Off, of! Herşeyin aksi gittiği bugünde bari becerebildğim bi işe kalkışayım da azcık ağzımız tatlansın demiştim ama, Erol'un işi varmış Ali beyler teşrif ettiler ancak, naapalım.

Neyseki evdeki centilmenler hiç bozuntuya vermeden, güzel olmuş diye diye yediler de az biraz toparladık morali.

26 Haziran 2009 Cuma

teknosa ceksın

Bu sıralar dengem kaydı yine. Bundan bahsedecektim aslında ama Michael Jackson ölmüş, bahsetmeden geçmek olmaz. Mübarek gecede ölmüş, iyi adammış deniyor bi de. Bilemem iyi mi kötü mü. Bu sıralar dünya sadece benim etrafımda dönüyor, maykıl amca diyince şimdi aklıma gelen şey ancak
- hey corç versene borç
- olmaz maykıl, yandan kaykıl
oluyo. İğrencim di mi? Evet öyleyim. Bu daha ne ki? Bu akşam Handbook of CCD Astronomy kitabını aradığımı Ziza'ya anlatmak için kurduğum cümleleri düşününce bu daha ne ki?!?

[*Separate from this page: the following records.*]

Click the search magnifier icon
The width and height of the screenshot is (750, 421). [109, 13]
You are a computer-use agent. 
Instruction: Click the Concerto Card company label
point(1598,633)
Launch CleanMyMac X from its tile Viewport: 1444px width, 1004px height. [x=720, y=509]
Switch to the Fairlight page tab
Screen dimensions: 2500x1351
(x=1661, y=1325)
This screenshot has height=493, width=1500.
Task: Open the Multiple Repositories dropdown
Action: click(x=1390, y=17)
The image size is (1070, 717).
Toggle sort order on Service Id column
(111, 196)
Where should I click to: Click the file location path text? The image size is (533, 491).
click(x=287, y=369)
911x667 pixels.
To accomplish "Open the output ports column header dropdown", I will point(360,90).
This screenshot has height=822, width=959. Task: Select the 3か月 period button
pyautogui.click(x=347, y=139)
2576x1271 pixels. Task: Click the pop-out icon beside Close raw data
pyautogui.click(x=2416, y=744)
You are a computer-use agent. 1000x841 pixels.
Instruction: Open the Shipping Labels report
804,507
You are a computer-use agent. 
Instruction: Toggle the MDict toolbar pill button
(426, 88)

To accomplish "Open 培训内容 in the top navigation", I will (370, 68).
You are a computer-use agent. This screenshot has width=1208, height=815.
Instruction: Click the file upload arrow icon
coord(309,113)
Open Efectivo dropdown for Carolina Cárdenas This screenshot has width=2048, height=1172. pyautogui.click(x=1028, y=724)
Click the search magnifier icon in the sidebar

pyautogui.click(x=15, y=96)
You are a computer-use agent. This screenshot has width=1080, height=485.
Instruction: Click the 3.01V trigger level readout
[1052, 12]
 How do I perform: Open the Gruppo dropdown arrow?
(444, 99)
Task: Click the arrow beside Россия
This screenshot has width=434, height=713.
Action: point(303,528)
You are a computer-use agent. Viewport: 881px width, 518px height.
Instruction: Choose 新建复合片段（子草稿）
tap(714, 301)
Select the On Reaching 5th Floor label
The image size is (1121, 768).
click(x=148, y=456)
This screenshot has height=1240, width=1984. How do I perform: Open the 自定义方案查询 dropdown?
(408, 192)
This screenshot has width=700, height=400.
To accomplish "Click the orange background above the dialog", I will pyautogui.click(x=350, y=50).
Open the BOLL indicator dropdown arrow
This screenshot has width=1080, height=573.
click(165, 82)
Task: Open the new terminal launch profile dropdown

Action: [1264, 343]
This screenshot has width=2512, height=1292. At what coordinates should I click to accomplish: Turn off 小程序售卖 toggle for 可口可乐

Salak Teknosa'dan HP Deskjet yazıcı almıştık geçenlerde. Tez meselesine ciddi ciddi el atınca, ekrandan makale okumak vs. eziyet olunca, eve yazıcı şart oluyor. İleride daha iyisini alırız şimdilik işimizi bu görür, diyip 63 TL'ye aldık bi kıytırık bişiy ama sonra bi şekilde renkli lazer printer çıkınca cikletten, HP'yi geri verelim bari dedik. Dedik ama Teknosa'lı üstünzekalı insanlar bize dedi ki: "biz yazıcıyı geri alırız, ancak nakit vermeyiz paranızı çek veririz, üstelik de %15 kesinti yaparız ve bi de içindeki kartuşları açmış kullanmış olduğunuz için onları satın almanız gerekir".
Biz de dedik ki: "diyelim ki kabul: bir renkli bir siyah kartuş kaç para ediyo, bi diyin hele" kabul edeceğimizden değil de olayın saçmalığını göstermek için tabii.
Dediler ki "67 TL"
dedik ki "yani sizden 63TL'ye aldığımız yazıcıdan kurtulmak için üstüne 67 TL daha vermemiz gerekiyor size, öyle mi?"
Dediler ki "öyle"
Dedik ki 1 nisan geçeli çok oldu, toplayın aklınızı başınıza höööööyttt!
Biz böyle diyince akıllandılar, %15 kesintili alışveriş çekimizi verdiler. Biz de o paraya kablosuz klavye ve fare takımı aldık. Aldık almasına da ben yine de sevmedim bunu çünkü bu klavye takılıyo. Mesela geçen gün firefox'da yeni bir sekme açmak için Ctrl+T'ye bastım bir kez ama bu akıllı klavye takıldı ve n~sonsuz adet yeni sekme açtı. Açılan sekmeleri kapatma çalışmam yaklaşık 10 dk sürdü! Bi de mesela bu akşam perişte ile çettirirken de takıldı seksen kere falan filan. Uf uyuz oldum bu klavyeye işte.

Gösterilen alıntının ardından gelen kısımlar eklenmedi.